(Task prompt) Write out, word for word, only the lines from the one with "Task: Click the question" to the end of the data below.
##########
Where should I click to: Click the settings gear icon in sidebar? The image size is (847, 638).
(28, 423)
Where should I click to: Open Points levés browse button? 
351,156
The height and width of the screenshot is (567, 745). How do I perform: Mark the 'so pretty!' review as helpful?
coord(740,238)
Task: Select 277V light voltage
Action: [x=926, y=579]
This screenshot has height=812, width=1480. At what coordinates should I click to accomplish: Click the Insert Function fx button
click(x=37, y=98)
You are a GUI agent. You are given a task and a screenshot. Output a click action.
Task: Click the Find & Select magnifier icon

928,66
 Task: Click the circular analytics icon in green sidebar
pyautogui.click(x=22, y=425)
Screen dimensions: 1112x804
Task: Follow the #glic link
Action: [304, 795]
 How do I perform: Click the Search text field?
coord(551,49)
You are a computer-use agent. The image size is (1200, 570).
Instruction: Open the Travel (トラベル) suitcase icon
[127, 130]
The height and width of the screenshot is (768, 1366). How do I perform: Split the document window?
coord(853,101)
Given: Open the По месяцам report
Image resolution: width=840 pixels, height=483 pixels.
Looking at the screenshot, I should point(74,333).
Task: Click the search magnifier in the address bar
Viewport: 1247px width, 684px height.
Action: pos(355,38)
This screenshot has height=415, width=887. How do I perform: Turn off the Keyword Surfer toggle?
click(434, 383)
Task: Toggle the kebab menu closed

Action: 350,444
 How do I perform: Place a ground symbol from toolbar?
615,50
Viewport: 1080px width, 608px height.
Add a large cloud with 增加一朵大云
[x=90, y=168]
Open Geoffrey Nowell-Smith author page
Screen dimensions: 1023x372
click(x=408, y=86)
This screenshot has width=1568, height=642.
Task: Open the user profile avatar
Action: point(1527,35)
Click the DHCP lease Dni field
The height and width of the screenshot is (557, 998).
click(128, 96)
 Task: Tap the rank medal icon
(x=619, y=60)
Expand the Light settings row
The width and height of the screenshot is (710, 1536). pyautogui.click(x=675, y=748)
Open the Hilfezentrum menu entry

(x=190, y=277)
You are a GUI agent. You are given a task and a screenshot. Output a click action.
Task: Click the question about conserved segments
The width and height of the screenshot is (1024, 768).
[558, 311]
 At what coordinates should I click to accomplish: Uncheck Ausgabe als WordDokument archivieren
##########
(Answer section)
Task: Click the question about conserved segments
The width and height of the screenshot is (1024, 768).
[558, 311]
 At what coordinates should I click to accomplish: Uncheck Ausgabe als WordDokument archivieren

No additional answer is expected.